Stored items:

--------------------------------------------------

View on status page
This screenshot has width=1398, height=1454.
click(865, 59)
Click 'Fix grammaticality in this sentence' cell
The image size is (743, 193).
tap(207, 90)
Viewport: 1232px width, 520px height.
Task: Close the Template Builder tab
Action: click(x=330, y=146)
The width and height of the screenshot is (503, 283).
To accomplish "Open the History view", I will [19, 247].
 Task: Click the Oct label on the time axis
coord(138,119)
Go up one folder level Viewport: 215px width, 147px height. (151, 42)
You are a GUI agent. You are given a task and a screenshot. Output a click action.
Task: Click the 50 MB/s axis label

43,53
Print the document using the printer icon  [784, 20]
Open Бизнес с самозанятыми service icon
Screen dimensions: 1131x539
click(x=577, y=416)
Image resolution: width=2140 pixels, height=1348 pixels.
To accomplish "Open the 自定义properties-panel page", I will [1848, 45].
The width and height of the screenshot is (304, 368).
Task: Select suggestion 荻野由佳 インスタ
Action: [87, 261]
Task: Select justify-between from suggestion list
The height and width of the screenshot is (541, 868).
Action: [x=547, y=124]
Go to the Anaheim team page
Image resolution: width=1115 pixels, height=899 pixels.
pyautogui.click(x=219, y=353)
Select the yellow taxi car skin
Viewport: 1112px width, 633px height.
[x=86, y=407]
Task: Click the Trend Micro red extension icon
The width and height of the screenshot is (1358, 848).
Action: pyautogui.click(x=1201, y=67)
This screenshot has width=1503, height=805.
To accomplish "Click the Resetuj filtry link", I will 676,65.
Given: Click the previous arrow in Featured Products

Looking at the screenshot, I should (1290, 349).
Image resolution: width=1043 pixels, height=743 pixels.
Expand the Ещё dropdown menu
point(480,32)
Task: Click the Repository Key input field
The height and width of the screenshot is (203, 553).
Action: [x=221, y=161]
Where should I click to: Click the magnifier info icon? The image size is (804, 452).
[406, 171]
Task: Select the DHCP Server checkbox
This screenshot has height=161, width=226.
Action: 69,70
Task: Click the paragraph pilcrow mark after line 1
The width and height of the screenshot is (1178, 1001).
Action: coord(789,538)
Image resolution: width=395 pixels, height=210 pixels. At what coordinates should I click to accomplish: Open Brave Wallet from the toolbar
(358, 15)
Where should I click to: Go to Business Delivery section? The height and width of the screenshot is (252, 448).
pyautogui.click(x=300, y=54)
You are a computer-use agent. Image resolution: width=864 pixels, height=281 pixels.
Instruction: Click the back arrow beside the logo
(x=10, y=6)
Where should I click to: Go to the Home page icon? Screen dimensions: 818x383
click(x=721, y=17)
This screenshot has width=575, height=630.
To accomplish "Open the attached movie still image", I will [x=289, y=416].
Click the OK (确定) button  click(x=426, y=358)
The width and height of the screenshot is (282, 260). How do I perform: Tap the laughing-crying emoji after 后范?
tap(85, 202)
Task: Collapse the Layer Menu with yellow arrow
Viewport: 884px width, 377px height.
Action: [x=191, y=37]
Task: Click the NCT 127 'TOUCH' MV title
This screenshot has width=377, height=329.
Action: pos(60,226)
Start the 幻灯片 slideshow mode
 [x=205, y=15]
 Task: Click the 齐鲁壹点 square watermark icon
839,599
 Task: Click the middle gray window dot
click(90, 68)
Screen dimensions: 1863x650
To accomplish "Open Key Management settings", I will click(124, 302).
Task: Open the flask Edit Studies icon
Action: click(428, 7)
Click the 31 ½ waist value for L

--------------------------------------------------

■ Challenge
Change every "Screen dimensions" in the lines above to "Screen size", keeping everything else the same.

■ The response
View on status page
This screenshot has width=1398, height=1454.
click(865, 59)
Click 'Fix grammaticality in this sentence' cell
The image size is (743, 193).
tap(207, 90)
Viewport: 1232px width, 520px height.
Task: Close the Template Builder tab
Action: click(x=330, y=146)
The width and height of the screenshot is (503, 283).
To accomplish "Open the History view", I will [19, 247].
 Task: Click the Oct label on the time axis
coord(138,119)
Go up one folder level Viewport: 215px width, 147px height. (151, 42)
You are a GUI agent. You are given a task and a screenshot. Output a click action.
Task: Click the 50 MB/s axis label

43,53
Print the document using the printer icon  [784, 20]
Open Бизнес с самозанятыми service icon
Screen size: 1131x539
click(x=577, y=416)
Image resolution: width=2140 pixels, height=1348 pixels.
To accomplish "Open the 自定义properties-panel page", I will [1848, 45].
The width and height of the screenshot is (304, 368).
Task: Select suggestion 荻野由佳 インスタ
Action: [87, 261]
Task: Select justify-between from suggestion list
The height and width of the screenshot is (541, 868).
Action: [x=547, y=124]
Go to the Anaheim team page
Image resolution: width=1115 pixels, height=899 pixels.
pyautogui.click(x=219, y=353)
Select the yellow taxi car skin
Viewport: 1112px width, 633px height.
[x=86, y=407]
Task: Click the Trend Micro red extension icon
The width and height of the screenshot is (1358, 848).
Action: pyautogui.click(x=1201, y=67)
This screenshot has width=1503, height=805.
To accomplish "Click the Resetuj filtry link", I will 676,65.
Given: Click the previous arrow in Featured Products

Looking at the screenshot, I should (1290, 349).
Image resolution: width=1043 pixels, height=743 pixels.
Expand the Ещё dropdown menu
point(480,32)
Task: Click the Repository Key input field
The height and width of the screenshot is (203, 553).
Action: [x=221, y=161]
Where should I click to: Click the magnifier info icon? The image size is (804, 452).
[406, 171]
Task: Select the DHCP Server checkbox
This screenshot has height=161, width=226.
Action: 69,70
Task: Click the paragraph pilcrow mark after line 1
The width and height of the screenshot is (1178, 1001).
Action: coord(789,538)
Image resolution: width=395 pixels, height=210 pixels. At what coordinates should I click to accomplish: Open Brave Wallet from the toolbar
(358, 15)
Where should I click to: Go to Business Delivery section? The height and width of the screenshot is (252, 448).
pyautogui.click(x=300, y=54)
You are a computer-use agent. Image resolution: width=864 pixels, height=281 pixels.
Instruction: Click the back arrow beside the logo
(x=10, y=6)
Where should I click to: Go to the Home page icon? Screen size: 818x383
click(x=721, y=17)
This screenshot has width=575, height=630.
To accomplish "Open the attached movie still image", I will [x=289, y=416].
Click the OK (确定) button  click(x=426, y=358)
The width and height of the screenshot is (282, 260). How do I perform: Tap the laughing-crying emoji after 后范?
tap(85, 202)
Task: Collapse the Layer Menu with yellow arrow
Viewport: 884px width, 377px height.
Action: [x=191, y=37]
Task: Click the NCT 127 'TOUCH' MV title
This screenshot has width=377, height=329.
Action: pos(60,226)
Start the 幻灯片 slideshow mode
 [x=205, y=15]
 Task: Click the 齐鲁壹点 square watermark icon
839,599
 Task: Click the middle gray window dot
click(90, 68)
Screen size: 1863x650
To accomplish "Open Key Management settings", I will click(124, 302).
Task: Open the flask Edit Studies icon
Action: click(428, 7)
Click the 31 ½ waist value for L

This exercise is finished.